Sun MPI 4.0 User's Guide: With CRE

Fundamental CRE Concepts

This section introduces some important concepts that you should understand in order to use the Sun HPC ClusterTools software in the CRE effectively.

Cluster of Nodes

As its name implies, the CRE is intended to operate in a Sun HPC cluster--that is, in a collection of Sun SMP (symmetric multiprocessor) servers that are interconnected by any Sun-supported, TCP/IP-capable interconnect. An SMP attached to the cluster network is referred to as a node.

The CRE manages the launching and execution of both serial and parallel jobs on the cluster nodes. For serial jobs, its chief contribution is to perform load balancing in shared partitions, where multiple processes can be competing for the same node resources. For parallel jobs, the CRE provides:

A single job monitoring and control point.

Load balancing for shared partitions.

Information about node connectivity.

Support for spawning of MPI processes.

Support for Prism interaction with parallel jobs.

Note -
A cluster can consist of a single Sun SMP server. However, executing MPI jobs on even a single-node cluster requires the CRE to be running on that cluster.
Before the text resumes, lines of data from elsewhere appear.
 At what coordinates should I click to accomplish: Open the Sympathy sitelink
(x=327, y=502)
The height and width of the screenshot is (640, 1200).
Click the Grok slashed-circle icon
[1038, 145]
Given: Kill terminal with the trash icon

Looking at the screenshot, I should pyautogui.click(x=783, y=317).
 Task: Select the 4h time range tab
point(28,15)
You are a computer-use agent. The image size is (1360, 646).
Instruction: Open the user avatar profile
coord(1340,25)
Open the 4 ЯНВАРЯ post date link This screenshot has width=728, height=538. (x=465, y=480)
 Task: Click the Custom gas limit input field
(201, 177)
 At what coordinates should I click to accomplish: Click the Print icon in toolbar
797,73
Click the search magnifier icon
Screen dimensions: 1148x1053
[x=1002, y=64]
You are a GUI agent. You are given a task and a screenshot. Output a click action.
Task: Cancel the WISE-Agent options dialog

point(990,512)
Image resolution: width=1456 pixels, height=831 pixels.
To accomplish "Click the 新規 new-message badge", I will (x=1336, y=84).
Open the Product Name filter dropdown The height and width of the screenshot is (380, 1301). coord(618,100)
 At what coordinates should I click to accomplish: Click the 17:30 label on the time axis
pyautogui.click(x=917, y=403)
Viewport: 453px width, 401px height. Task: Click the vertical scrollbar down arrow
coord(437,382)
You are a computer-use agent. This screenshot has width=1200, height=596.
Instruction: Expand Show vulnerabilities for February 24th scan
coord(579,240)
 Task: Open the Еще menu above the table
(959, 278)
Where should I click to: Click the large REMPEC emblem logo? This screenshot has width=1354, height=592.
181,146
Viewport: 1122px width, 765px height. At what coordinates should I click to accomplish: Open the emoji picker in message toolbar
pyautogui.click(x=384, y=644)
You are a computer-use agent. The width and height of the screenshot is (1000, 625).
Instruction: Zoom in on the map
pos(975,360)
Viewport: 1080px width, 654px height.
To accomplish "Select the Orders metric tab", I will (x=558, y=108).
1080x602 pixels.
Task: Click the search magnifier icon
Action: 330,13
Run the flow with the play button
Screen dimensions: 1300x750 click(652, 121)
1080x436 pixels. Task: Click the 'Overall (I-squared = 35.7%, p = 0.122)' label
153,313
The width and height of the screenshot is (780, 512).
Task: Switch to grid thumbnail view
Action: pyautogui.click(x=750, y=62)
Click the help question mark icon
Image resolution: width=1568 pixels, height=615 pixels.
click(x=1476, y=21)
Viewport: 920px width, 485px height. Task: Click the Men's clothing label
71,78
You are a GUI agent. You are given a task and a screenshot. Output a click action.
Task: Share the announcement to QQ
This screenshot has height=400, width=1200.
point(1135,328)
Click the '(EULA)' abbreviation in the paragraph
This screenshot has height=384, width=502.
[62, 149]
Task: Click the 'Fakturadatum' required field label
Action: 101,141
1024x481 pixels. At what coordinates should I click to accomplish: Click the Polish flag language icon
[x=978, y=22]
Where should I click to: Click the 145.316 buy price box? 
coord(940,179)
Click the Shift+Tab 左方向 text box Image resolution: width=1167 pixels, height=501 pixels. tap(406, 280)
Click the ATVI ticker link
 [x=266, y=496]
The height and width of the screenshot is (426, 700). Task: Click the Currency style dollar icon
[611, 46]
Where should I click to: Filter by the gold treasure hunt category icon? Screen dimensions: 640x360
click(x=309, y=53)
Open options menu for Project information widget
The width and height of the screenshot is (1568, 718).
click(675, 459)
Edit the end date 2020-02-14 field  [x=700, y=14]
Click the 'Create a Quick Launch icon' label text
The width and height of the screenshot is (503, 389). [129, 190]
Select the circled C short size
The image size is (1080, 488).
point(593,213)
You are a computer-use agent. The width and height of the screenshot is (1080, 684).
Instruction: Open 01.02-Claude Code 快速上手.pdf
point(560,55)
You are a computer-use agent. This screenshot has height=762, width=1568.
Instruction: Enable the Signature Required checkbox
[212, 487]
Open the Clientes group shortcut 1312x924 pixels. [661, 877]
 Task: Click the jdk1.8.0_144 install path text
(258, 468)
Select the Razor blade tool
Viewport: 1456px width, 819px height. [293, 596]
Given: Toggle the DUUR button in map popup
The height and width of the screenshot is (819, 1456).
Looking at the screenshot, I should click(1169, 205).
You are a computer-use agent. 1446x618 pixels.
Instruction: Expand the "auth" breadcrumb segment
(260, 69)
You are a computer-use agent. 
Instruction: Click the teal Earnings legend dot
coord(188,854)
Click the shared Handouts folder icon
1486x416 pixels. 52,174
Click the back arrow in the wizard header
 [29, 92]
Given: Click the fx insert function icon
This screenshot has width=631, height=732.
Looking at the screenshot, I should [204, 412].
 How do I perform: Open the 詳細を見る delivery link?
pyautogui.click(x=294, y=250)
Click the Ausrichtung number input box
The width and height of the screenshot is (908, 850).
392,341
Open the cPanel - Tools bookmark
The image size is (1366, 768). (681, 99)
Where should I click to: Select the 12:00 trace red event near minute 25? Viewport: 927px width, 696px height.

The CRE supports parallel jobs running on clusters of up to 64 nodes containing up to 256 CPUs.

Partitions

The system administrator can configure the nodes in a Sun HPC cluster into one or more logical sets, called partitions.

Note -

The CPUs in a Sun HPC 10000 server can be configured into logical nodes. These domains can be logically grouped to form partitions, which the CRE uses in the same way it deals with partitions containing other types of Sun HPC nodes.

Any job launched on a partition will run on one or more nodes in that partition, but not on nodes in any other partition. Partitioning a cluster allows multiple jobs to be executed on the partitions concurrently, without any risk of jobs on different partitions interfering with each other. This ability to isolate jobs can be beneficial in various ways: For example:

If one job requires exclusive use of a set of nodes, but other jobs also need to execute at the same time, the availability of two partitions in a cluster would allow both needs to be satisfied.

If a cluster contains a mix of nodes whose characteristics differ--such as having different memory sizes, CPU counts, or levels of I/O support--the nodes can be grouped into partitions that have similar resources. This would allow jobs that require particular resources to be run on suitable partitions, while jobs that are less resource-dependent could be relegated to less specialized partitions.

If you want your job to execute on a specific partition, the CRE provides you with the following methods for selecting the partition:

Set the environment variable SUNHPC_PART to the name of the partition.

Use the -p option to the job-launching command, mprun, to specify the partition.

Note -
These methods are listed in order of increasing priority. That is, setting the SUNHPC_PART environment variable overrides whichever partition you may be logged into. Likewise, specifying the mprun -p option overrides either of the other methods for selecting a partition.

It is possible for cluster nodes to not belong to any cluster. If you log in to one of these independent nodes and do not request a particular partition, the CRE will launch your job on the cluster's default partition. This is a partition whose name is specified by the SUNHPC_PART environment variable or is defined by an internal attribute that the system administrator is able to set.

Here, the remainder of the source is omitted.